Se revisarán los datos obtenidos hasta el momento para asegurarse de que el análisis y las conclusiones son correctos. Mientras, se intensificará el rastreo en un área más amplia del fondo marino.

El equipo que busca desde hace casi dos meses al avión desaparecido de Malaysia Airlines infirmó que se revisarán los datos obtenidos hasta el momento para asegurarse de que el análisis y las conclusiones son correctos. Asimismo, se intensificará el rastreo en un área más amplia del fondo marino en el sur del Océano Índico.

El viceprimer ministro australiano, Warren Truss, dijo que se elaborará un mapa del lecho marino en esa zona que nunca ha sido cartografiada, en una conferencia de prensa posterior a un encuentro con representantes de Malasia y China en Camberra.

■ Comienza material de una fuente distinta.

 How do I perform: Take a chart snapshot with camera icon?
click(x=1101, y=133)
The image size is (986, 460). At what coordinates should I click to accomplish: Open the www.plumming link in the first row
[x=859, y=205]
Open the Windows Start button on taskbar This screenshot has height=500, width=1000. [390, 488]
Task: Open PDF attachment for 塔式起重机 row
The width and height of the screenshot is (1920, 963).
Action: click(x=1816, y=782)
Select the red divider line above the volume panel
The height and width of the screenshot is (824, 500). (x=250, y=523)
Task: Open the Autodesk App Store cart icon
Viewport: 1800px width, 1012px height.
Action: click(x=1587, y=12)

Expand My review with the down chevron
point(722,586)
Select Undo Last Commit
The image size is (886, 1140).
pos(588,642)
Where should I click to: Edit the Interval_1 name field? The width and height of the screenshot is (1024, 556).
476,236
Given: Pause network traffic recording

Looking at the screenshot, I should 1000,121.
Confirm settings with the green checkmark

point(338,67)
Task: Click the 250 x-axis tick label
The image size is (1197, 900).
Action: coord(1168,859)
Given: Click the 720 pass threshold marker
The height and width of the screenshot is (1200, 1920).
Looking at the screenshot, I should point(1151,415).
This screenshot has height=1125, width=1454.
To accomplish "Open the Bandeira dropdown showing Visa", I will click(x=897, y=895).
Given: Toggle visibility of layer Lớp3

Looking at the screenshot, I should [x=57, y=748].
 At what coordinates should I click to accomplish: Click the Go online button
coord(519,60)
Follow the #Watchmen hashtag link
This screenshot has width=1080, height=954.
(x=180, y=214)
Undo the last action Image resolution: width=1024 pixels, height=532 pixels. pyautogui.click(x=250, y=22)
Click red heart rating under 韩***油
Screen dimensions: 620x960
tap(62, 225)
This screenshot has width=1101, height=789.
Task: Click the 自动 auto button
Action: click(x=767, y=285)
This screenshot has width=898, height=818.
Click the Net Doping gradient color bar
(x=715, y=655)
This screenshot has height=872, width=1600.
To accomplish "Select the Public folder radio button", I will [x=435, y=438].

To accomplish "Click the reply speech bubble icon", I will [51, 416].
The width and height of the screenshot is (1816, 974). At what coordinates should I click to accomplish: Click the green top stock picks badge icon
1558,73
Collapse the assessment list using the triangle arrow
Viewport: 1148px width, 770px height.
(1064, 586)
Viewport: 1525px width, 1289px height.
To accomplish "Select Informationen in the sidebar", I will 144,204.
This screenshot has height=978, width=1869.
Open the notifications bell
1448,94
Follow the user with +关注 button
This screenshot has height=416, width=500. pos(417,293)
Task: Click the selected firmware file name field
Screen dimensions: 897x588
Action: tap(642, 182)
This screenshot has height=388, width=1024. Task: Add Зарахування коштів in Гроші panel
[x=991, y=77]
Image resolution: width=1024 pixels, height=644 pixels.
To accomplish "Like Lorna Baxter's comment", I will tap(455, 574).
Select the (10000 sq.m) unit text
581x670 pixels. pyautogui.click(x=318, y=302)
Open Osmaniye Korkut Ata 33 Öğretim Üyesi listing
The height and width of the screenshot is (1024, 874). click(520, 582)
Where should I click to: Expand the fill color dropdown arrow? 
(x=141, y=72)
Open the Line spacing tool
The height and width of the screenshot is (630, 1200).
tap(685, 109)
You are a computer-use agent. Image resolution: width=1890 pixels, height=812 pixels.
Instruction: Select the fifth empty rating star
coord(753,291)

Truss explicó que se intentará sumar vehículos autónomos y equipos de sonar a los trabajos de búsqueda que hasta ahora ha realizado el submarino autónomo Bluefin-21, prestado por Estados Unidos.

Este sumergible no tripulado se encuentra a bordo del buque australiano Ocean Shield, que se dirige a la ciudad australiana de Perth para antes de continuar con esta nueva fase de búsqueda cuyo costo se estima en unos 56 millones de dólares.

Truss también anunció que el Centro de Coordinación de Agencias Conjuntas se trasladará de Perth a Camberra, donde el próximo miércoles continuarán las reuniones tripartitas para analizar la financiación y la disponibilidad de equipos, entre otros asuntos.

Mientras, el primer ministro de Malasia, Najig Razak, reiteró el compromiso del Gobierno malasio de mantener la búsqueda hasta que se encuentre el avión. “Aunque hasta ahora todavía no hemos obtenido ningún resultado, el Gobierno tiene la determinación de continuar con la búsqueda en cooperación con países amigos, en particular Australia, que ha mostrado un compromiso extraordinario para ayudar a Malasia a encontrar nuestro avión”, dijo Najib Razak según el diario “The Star”.

El vuelo MH370 de Malasya Airlines despegó el pasado 8 de marzo de Kuala Lumpur con destino a Beijing. El avión desapareció de las pantallas de los radares a los 40 minutos de haber despegado y cambió de rumbo en una “acción deliberada”, según las autoridades malasias, para cruzar el Estrecho de Malaca en dirección contraria a su trayecto inicial y terminar, según se cree, en el sur del Índico.

Viajaban a bordo 153 chinos, 50 malasios, siete indonesios, seis australianos, cinco indios, cuatro franceses, tres estadounidenses, dos neozelandeses, dos ucranianos, dos canadienses, un ruso, un holandés, un taiwanés y dos iraníes que utilizaron los pasaportes robados a un italiano y un austríaco.